Zero Hora - 21/11/2012
“País de mestiços, onde branco não tem força para organizar um Ku Klux
Klan, é país perdido para altos destinos.” Publicado na revista Bravo,
edição 165, o trecho acima faz parte de uma carta enviada por Monteiro
Lobato para um destinatário tão entusiasta da eugenia quanto ele
próprio. Antes de ser ventilado o racismo de Lobato, lembro de ter
enfrentado um constrangimento pessoal por suas posições.
Tinha o hábito de ler suas histórias para minhas filhas pequenas.

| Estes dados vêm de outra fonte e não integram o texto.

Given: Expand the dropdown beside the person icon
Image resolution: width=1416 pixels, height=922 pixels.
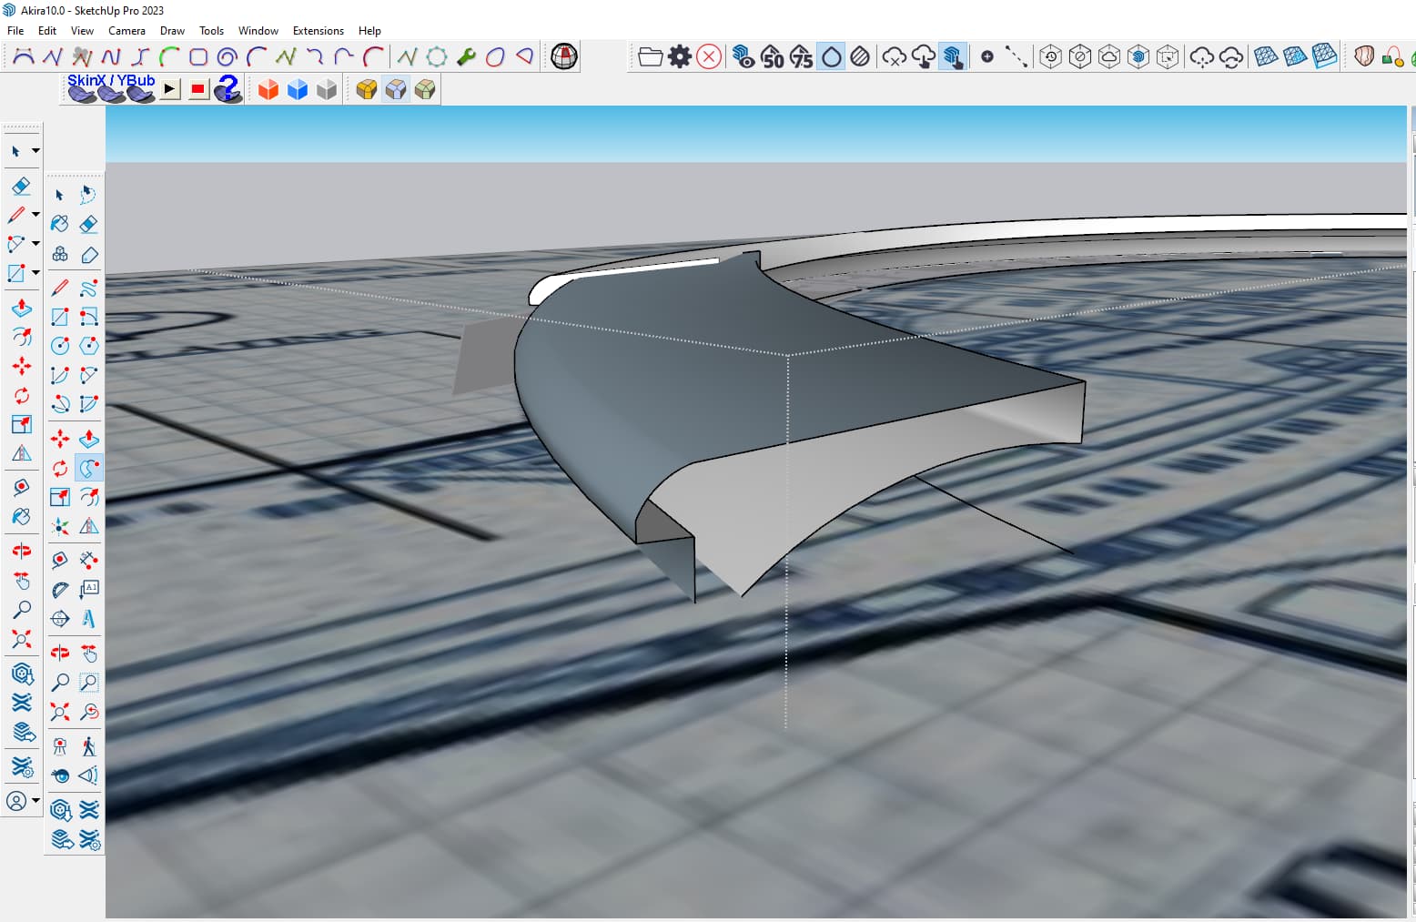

Nos deliciávamos ao vê-lo trazer para nosso quintal um exército de
personagens clássicos.
O ogro verde Shrek, nascido no século seguinte, foi muito elogiado
por mixar e recriar os contos de fadas. Só que no Brasil já estávamos
habituados a essas paródias graças à irreverência de Lobato. Peter Pan,
Gato Félix, anjos e seres mágicos da mitologia, da literatura e do
folclore confraternizam no Sítio do Picapau Amarelo. Era empolgante essa
mestiçagem na ficção, algo que aparentemente ele não aprovava na vida
real.
Quando apareceram expressões inaceitáveis alusivas à Tia Nastácia,
minhas filhas se revoltaram e perderam o entusiasmo pelo Sítio. Acabaram
reincidindo, não há menina brasileira que tenha crescido alheia às
reinações de Narizinho. Aliás, é bom lembrar que ela casou com o
príncipe peixe do Reino das Águas Claras sem nenhum preconceito! Essa
pequena crise doméstica deixou-me claro que hoje banhamo-nos em outras
águas, bem menos turvas.
Nosso tempo não perdoa o racismo. Hoje é inaceitável a incoerência
de valores entre vida pessoal e obra. A hipocrisia, embora eterna,
perdeu espaço. Como valorizar algo feito por aqueles que a história
condenou? É sempre bom lembrar que os campos de extermínio nazista
derramavam sua fumaça fétida sobre as comunidades que viviam coladas a
eles.
Como era possível àquela gente conviver com esse horror? Condenando
Lobato ao ostracismo, banindo suas obras, julgamos que nada se aproveita
de alguém assim. Seria o mesmo que condenar todo o legado cultural da
população da Alemanha e da Polônia pelo que promoveu. O julgamento é
justo e necessário, mas separar o joio do trigo vale a pena.
Principalmente porque as crianças precisam saber que o autor genial,
assim como o cidadão vizinho ao campo, eram pessoas comuns como nós.
Eles cometeram muitos erros e, mesmo hoje, nenhum de nós está livre
de imitá-los. Covardia é furtar-se a esse debate com filhos e alunos. A
propósito, ontem foi o Dia da Consciência Negra, data pensada para
lembrar as atrocidades que somos capazes de cometer.